[ACTIVITY] For the word "cell", state how many lines of the data include it. Respond with the number only.

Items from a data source
=== Begin Enclosure ===

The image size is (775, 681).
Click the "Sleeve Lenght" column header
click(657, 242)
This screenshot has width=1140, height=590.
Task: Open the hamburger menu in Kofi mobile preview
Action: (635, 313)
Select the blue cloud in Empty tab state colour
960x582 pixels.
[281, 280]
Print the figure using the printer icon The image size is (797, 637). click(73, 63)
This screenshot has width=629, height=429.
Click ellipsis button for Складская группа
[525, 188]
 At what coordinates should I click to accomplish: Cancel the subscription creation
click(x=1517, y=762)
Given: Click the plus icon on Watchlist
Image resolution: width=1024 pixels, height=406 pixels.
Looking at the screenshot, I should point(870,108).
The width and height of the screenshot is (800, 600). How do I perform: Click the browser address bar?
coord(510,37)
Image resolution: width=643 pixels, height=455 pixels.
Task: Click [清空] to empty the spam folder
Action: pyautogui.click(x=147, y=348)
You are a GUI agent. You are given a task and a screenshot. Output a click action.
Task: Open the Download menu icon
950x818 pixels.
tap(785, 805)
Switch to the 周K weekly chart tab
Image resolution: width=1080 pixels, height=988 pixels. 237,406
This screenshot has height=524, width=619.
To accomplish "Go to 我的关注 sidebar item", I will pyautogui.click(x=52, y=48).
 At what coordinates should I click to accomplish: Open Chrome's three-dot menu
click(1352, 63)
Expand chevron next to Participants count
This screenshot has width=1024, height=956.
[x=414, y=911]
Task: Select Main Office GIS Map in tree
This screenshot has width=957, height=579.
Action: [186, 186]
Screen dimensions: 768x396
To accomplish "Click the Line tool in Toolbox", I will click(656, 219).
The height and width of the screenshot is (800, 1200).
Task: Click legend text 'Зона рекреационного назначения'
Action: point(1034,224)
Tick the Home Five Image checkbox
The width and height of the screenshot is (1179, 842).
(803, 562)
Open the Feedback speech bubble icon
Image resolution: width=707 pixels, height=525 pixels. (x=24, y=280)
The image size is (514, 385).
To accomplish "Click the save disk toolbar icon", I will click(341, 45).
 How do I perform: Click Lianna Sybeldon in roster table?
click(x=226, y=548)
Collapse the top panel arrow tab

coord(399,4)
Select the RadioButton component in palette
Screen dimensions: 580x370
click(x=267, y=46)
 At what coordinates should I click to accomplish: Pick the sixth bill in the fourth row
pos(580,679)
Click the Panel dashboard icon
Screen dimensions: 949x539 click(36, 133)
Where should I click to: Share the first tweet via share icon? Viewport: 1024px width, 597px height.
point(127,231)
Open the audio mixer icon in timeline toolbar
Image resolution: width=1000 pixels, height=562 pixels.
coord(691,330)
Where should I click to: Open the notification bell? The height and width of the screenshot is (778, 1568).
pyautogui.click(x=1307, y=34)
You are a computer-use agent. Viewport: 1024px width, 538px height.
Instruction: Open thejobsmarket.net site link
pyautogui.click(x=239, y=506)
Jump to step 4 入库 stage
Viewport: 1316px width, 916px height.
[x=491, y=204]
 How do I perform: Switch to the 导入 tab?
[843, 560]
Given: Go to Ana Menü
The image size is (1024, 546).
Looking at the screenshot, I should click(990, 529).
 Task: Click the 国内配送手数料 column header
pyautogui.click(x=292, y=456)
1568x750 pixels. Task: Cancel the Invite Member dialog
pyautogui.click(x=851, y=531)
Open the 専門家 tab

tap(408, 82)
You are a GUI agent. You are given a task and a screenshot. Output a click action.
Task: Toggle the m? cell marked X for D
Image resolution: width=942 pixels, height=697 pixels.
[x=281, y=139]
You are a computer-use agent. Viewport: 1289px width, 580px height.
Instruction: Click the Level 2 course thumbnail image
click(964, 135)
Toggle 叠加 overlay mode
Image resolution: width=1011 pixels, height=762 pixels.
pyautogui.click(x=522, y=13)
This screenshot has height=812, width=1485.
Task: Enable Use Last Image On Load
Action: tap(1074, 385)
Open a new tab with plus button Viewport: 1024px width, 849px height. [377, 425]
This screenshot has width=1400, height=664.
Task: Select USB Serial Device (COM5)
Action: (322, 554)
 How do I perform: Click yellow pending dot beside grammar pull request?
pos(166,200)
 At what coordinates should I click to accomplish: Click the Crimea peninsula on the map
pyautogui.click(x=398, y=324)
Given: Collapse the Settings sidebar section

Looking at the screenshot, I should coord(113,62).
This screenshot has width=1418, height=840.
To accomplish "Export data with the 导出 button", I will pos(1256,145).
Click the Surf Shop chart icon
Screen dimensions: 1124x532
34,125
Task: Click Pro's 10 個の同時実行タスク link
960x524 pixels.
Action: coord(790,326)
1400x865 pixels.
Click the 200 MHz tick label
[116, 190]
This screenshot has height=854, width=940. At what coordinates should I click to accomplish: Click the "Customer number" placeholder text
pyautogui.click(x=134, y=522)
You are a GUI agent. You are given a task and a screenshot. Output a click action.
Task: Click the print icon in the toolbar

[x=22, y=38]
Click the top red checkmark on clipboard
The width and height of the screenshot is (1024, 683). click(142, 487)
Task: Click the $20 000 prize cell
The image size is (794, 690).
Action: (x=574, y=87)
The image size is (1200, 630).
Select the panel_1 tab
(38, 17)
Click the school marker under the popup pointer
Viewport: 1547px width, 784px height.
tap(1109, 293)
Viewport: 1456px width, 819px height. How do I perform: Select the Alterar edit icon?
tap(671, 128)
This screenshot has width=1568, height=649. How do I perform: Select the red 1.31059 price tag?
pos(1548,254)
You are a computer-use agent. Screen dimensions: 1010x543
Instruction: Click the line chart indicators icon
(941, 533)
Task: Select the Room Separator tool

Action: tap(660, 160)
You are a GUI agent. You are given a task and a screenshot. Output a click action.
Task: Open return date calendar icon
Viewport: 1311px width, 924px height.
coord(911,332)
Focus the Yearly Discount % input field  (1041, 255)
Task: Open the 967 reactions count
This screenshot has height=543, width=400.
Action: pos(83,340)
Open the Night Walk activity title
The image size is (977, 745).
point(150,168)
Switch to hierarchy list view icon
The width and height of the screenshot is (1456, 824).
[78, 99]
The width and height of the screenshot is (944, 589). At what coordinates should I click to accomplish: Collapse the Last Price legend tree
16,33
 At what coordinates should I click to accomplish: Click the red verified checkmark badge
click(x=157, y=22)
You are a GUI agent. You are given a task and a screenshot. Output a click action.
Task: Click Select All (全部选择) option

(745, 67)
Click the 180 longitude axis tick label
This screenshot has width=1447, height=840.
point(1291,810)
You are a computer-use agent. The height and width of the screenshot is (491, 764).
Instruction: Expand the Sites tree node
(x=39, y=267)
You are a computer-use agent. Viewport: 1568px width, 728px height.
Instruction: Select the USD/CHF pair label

=== End Enclosure ===

[THE COMPLETED TASK] 2